ACTIONS TO TAKE:
1) Please write out everything in the Toronto housing text below, from "According to the" down to "bordering city, Markham.".
2) Using the Toronto housing text below, decide whether each statement agrees with it. Answer yes or no for each, and quote the words that decide it.
(a) The dark red areas mark places where homeowners' incomes are high.
(b) The average selling price of a condo in the city reached almost $675,000 in May 2020.
(c) The blue areas follow the TTC's Line 1.
3) According to the Toronto housing text below, what was the average selling price of a detached home in May 2020?
+++ PAGE TEXT +++
While banks and the Federal Government are busy tackling the soaring demand, they aren’t particularly paying attention to the supply of houses in Toronto. The slow construction movement in the entire city doesn’t help. So when families need affordable housing they move north of Steeles, or even north of Major Mackenzie. This housing idea comes back to the commute problem. By finding a more affordable home to live in, the further away you are from the job opportunities that are in downtown Toronto.
While looking for a new home in Toronto, one would want a safe place to live and go out at night while feeling a sense of security. In the picture shown, the dark red areas are the places where the homeowners’ incomes are low, and the housing prices are also low. The stigma around these places is heavy, heavy enough to scare away future homebuyers. On the other hand, we have the blue areas following the TTC’s Line 1, where the individual income is high and known for being “safer” because of the rich population.
From overseas influence in the city, Toronto’s reputation has definitely been rising globally. Making a home for foreign citizens seems like a better and better idea for their family and their children each year. It seems like an amazing future in Canada, but Toronto’s Gen Z population will have a hard time finding a different place to settle in other than their mom’s basement. These numbers for average condo and house prices are shocking, but familiar.
According to the Toronto Regional Real Estate Board, the average selling price of a condo in the city reached almost $675,000 in May 2020, while a detached home came in at more than $1.4 million. There is no place to call a permanent home in Toronto — but maybe set your sights in Guelph, Aurora, Mississauga, and our bordering city, Markham.
+++ PROVIDED MATERIAL +++
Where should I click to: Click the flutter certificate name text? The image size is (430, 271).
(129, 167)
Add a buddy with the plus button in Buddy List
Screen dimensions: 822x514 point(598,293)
+++
ANSWER LIST:
1)
According to the Toronto Regional Real Estate Board, the average selling price of a condo in the city reached almost $675,000 in May 2020, while a detached home came in at more than $1.4 million. There is no place to call a permanent home in Toronto — but maybe set your sights in Guelph, Aurora, Mississauga, and our bordering city, Markham.

2)
(a) No: "the dark red areas are the places where the homeowners’ incomes are low, and the housing prices are also low"
(b) Yes: "the average selling price of a condo in the city reached almost $675,000 in May 2020"
(c) Yes: "we have the blue areas following the TTC’s Line 1"

3) More than $1.4 million.